**Required work:**
Given the listing below, output exactly the line containing "Open the Enable" and every line after it through the end.

**Source information:**
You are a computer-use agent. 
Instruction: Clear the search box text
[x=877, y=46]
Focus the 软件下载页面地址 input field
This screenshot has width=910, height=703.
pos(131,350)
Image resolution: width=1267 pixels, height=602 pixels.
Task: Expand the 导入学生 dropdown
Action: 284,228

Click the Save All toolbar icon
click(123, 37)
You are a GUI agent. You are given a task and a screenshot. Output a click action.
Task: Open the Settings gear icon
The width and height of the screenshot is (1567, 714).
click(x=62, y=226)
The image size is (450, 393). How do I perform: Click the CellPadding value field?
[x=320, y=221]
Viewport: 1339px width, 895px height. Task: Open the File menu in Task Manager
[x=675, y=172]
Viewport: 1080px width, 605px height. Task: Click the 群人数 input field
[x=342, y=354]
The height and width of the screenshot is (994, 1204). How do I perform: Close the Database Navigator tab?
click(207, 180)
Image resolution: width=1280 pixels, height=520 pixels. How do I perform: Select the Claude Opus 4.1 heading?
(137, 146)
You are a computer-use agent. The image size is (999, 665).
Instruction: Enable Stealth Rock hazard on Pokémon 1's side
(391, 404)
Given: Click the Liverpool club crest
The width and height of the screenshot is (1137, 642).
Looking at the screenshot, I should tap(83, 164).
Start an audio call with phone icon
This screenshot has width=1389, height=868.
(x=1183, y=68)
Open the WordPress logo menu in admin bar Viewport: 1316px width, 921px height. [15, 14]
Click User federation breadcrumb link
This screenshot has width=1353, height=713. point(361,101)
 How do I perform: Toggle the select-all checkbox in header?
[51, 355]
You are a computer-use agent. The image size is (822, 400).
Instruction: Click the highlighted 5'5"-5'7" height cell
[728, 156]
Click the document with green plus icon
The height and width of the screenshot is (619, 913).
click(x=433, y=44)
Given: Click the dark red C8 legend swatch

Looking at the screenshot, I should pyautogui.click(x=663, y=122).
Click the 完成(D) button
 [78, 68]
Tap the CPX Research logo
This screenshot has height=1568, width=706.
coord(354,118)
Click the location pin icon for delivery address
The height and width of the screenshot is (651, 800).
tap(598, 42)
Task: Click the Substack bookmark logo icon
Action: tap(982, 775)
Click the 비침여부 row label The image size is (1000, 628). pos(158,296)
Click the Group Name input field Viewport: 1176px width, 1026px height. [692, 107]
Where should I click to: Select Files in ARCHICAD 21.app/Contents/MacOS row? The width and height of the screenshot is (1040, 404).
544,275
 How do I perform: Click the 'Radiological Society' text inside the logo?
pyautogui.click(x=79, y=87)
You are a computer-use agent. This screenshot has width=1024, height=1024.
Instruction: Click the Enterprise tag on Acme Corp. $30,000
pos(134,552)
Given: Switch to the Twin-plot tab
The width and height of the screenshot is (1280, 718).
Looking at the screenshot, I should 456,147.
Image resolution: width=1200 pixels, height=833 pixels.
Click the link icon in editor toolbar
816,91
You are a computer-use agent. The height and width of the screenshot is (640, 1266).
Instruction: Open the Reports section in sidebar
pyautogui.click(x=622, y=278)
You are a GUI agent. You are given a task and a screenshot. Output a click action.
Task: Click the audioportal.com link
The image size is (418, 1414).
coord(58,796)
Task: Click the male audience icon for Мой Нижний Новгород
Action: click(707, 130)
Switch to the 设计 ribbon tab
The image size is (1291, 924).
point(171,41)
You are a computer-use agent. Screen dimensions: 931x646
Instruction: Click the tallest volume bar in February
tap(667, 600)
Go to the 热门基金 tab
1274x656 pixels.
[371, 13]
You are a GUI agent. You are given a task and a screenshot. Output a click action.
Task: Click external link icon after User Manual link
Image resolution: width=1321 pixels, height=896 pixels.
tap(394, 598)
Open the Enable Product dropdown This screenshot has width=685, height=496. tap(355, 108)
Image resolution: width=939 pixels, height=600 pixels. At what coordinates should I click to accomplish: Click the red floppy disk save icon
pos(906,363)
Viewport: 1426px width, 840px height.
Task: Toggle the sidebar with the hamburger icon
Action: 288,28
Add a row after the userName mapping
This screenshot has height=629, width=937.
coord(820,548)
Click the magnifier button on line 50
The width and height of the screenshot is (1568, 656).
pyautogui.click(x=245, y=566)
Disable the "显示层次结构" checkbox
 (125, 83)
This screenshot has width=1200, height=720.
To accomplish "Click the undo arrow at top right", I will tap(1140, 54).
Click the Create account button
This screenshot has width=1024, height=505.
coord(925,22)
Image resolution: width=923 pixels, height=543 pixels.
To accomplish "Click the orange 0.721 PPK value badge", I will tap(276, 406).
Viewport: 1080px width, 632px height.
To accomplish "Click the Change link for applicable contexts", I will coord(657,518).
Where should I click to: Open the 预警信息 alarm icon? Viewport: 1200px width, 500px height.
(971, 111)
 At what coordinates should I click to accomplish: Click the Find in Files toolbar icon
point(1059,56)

**Result for this task:**
Open the Enable Product dropdown This screenshot has width=685, height=496. tap(355, 108)
Image resolution: width=939 pixels, height=600 pixels. At what coordinates should I click to accomplish: Click the red floppy disk save icon
pos(906,363)
Viewport: 1426px width, 840px height.
Task: Toggle the sidebar with the hamburger icon
Action: 288,28
Add a row after the userName mapping
This screenshot has height=629, width=937.
coord(820,548)
Click the magnifier button on line 50
The width and height of the screenshot is (1568, 656).
pyautogui.click(x=245, y=566)
Disable the "显示层次结构" checkbox
 (125, 83)
This screenshot has width=1200, height=720.
To accomplish "Click the undo arrow at top right", I will tap(1140, 54).
Click the Create account button
This screenshot has width=1024, height=505.
coord(925,22)
Image resolution: width=923 pixels, height=543 pixels.
To accomplish "Click the orange 0.721 PPK value badge", I will tap(276, 406).
Viewport: 1080px width, 632px height.
To accomplish "Click the Change link for applicable contexts", I will coord(657,518).
Where should I click to: Open the 预警信息 alarm icon? Viewport: 1200px width, 500px height.
(971, 111)
 At what coordinates should I click to accomplish: Click the Find in Files toolbar icon
point(1059,56)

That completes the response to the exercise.